MAKU: Maia Urstad and Anton Kats in residence at Lighthouse
MAKU is the collaborative project of artists Maia Urstad (Bergen, Norway) and Anton Kats (Berlin, Germany), combining their shared practices and interests in communication technology, radio transmission and ways of listening.
The focus for Maia and Anton’s residency at Lighthouse (14 – 22 June) begins with thinking about how radio practices can respond to site-specific needs in useful and collaborative ways. As new forms of communication technology open up and others become obsolete, the possibilities to use these technologies for our own means and to find different ways to listen and programme also expand. But, who transmits for whom, what is being transmitted and for what purpose?

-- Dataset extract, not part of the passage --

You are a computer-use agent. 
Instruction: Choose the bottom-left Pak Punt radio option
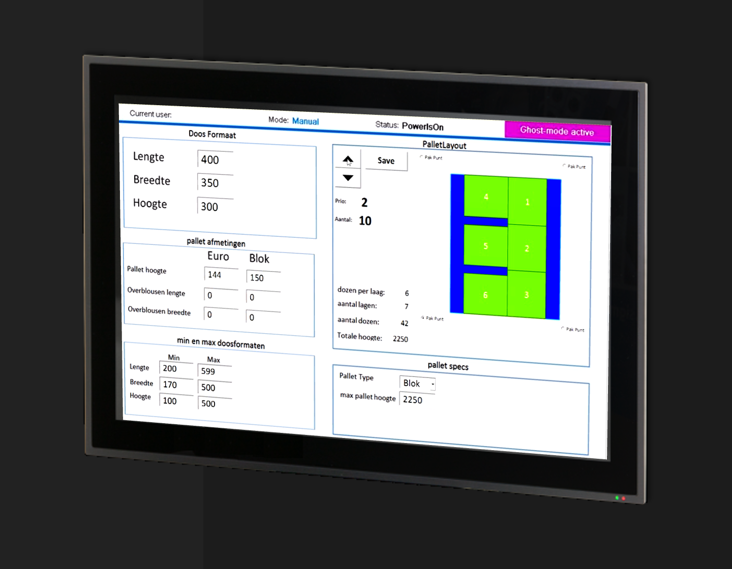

In addition to radio as a transmitter and receiver of content, Maia and Anton are interested in its sensory, listening experience. The richness of sound signals we each pick up in everyday life, often subconsciously, also give a picture of technical development and the different communities that form around it. As radio technology changes, how does listening to the technology itself – its errors, interruptions, geographical limits and communication signals – help form our memories and understanding of a place?
At Lighthouse, Maia and Anton will re-purpose equipment from around the building to create a temporary radio lab and listening space. As Lighthouse starts to think about redeveloping the physical architecture of its building, Maia and Anton will meet groups in Brighton who are using non-physical radio spaces for programming, meeting, and communicating, to think about how re-development can be a collaborative process approached from a practice of listening.
Join Anton and Maia at Lighthouse for a discussion about the different ways of working with radio.
The event is part of Lighthouse Curator in Residence Eva Rowson’s six month programme ‘Who’s doing the washing up – where’s the sink?’ exploring the role of hospitality in organisations. The project is a response to Lighthouse’s aim to create spaces to host new ideas, practices and communities and a shared understanding amongst local groups and independent organisations that these spaces are disappearing elsewhere in the city. Drawing on ideas of world-building and feminist science-fiction, modes of communication and organisational practices, the programme takes different forms including workshops and interventions as well as re-imaginings of the uses and workings of the Lighthouse building itself.
The programme title ‘Who’s doing the washing up – where’s the sink?’ is used to address questions that so often go unasked by institutions and grant-makers when imagining ’radical’ new models of organising and hosting: How are different types of work – from the artists to the cleaning – valued in these futures? Who gets to have a voice in these imaginings? And how do we actually change the infrastructures we’re working in so we don’t just reproduce the same models, narratives and values?